Open p5pRT opened 10 years ago

p5pRT commented 10 years ago

Migrated from rt.perl.org#120797 (status was 'open')

Searchable as RT120797$

p5pRT commented 10 years ago

From cm.perl@abtela.com

This is a bug report for perl from cm.perl@​abtela.com\, generated with the help of perlbug 1.39 running under perl 5.18.1.

When you open a unix-delimited file (i.e.\, lines end in LF\, not CRLF) on Win32 with   my $io = new IO​::File($filename\, "\<​:encoding(...)") a call to   tell $io; seem to corrupt the handle / layers state to the point that the next call to $io->getline does not return the next line as expected.

This is a serious problem as it precludes any use of   $io->input_line_number (which makes a call to tell) for unix-delimited files opened this way on Win32.

This seems to be the reason why Pod-Eventual-0.094001 fails tests on Win32. It calls input_line_number on handles opened by Mixin-Linewise-0.102 with a default encoding of "​:encoding(UTF-8)" (the introduction of this default encoding was apparently the rationale for the latest versions of these two modules).

Dist-Zilla\, Pod-Weaver\, Config-INI and other important CPAN distribs depend on these.
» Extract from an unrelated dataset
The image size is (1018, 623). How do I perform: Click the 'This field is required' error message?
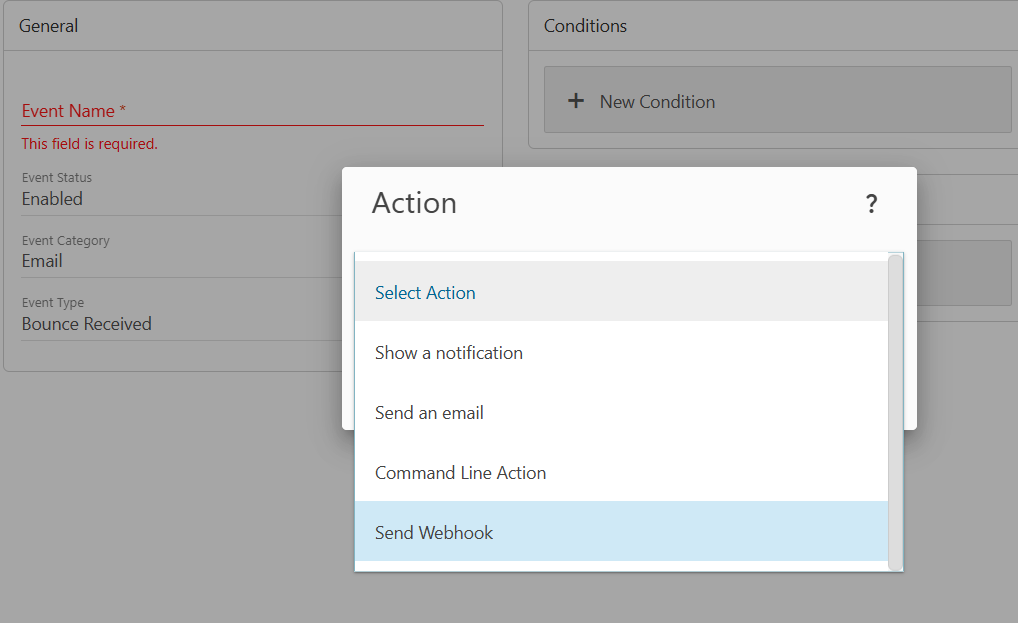(90, 144)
The attached test file io_tell_encoding.t illustrates the problem (it has been coded in the style of dist/IO/t/io_linenum.t in the hope that it would facilitate its integration... If Test​::More can be used I will be happy to provide a more explicit version).

What this test program does is first establish a "reference" version of the list of lines to be read (using a 'traditional' open) and then reads again the same file using various "extensions" :

  my $io = IO​::File->new($File\, "\<​:$encoding") or die $!;

for the following values of $encoding :

  "encoding(UTF-8)"\, "encoding(iso-8859-1)"\, ""\, "raw"\, "crlf"\, "utf8"

any of which should be able to read without problem a pure ASCII\, unix-delimited file. Each line read (with $io->getline) is compared with the reference.

In a first batch of tests there is a call to tell($io) after each $io->getline. This call is omitted in a second batch.

The test file is the test program itself (the comments at the end of the program text were crafted to make it easier to see the problem).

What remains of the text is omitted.